Where a line of the entries below includes the string "Like", count it. Give only the resulting number.

Saved entries
=-=-=
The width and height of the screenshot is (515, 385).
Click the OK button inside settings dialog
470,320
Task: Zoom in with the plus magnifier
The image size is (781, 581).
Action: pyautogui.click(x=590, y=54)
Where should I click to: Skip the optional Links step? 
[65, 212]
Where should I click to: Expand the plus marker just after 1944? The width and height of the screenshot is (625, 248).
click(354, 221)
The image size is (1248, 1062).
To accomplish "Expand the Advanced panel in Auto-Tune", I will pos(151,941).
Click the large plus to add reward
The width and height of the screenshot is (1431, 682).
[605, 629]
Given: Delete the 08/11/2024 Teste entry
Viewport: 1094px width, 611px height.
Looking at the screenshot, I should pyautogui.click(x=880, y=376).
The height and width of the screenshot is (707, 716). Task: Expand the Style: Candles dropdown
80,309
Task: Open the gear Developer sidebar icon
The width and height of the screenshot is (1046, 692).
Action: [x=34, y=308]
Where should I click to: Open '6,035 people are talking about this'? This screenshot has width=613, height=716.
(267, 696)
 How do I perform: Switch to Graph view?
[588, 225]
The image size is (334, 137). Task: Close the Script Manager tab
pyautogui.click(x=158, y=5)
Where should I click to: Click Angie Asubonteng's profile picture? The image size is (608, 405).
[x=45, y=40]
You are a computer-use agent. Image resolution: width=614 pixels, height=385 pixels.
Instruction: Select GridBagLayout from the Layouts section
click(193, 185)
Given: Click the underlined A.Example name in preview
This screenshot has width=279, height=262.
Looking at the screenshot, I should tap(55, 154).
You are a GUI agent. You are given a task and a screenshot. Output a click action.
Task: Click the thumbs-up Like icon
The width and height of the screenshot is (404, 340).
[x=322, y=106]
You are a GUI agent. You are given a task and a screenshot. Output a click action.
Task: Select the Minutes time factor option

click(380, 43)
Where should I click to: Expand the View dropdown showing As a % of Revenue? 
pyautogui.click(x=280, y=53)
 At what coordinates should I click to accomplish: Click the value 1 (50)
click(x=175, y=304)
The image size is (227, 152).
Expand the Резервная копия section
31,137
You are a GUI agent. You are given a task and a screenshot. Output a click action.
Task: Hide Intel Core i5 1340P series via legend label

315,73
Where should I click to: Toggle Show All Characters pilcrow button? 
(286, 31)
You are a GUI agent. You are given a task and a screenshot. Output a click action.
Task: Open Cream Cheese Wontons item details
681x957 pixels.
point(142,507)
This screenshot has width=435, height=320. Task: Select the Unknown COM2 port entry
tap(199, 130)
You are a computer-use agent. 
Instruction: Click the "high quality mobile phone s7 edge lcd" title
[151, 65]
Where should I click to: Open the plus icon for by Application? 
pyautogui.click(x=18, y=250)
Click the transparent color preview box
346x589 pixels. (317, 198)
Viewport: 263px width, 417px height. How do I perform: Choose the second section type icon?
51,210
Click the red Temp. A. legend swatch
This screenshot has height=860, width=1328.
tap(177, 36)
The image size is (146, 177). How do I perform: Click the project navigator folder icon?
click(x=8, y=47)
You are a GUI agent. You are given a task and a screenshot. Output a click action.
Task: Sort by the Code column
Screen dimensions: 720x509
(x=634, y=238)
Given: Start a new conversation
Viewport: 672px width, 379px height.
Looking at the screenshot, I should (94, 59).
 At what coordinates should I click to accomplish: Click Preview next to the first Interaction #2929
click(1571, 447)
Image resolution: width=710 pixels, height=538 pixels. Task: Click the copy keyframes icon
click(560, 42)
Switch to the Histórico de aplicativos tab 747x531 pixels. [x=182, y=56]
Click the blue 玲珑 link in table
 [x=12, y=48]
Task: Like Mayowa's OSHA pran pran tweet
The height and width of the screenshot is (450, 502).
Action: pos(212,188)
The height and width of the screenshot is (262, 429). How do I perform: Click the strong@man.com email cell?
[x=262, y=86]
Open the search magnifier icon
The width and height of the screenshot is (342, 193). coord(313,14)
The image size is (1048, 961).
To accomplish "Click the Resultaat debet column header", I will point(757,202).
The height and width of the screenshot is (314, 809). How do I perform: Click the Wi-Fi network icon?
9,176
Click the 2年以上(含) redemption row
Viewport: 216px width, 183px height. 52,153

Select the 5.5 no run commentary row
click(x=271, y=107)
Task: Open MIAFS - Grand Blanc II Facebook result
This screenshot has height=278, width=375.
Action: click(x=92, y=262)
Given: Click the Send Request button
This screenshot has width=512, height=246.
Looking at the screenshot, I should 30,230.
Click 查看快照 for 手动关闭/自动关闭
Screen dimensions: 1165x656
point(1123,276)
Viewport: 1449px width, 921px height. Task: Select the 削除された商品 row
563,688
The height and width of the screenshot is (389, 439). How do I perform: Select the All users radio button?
=-=-=
#### EXPECTED OUTPUT
2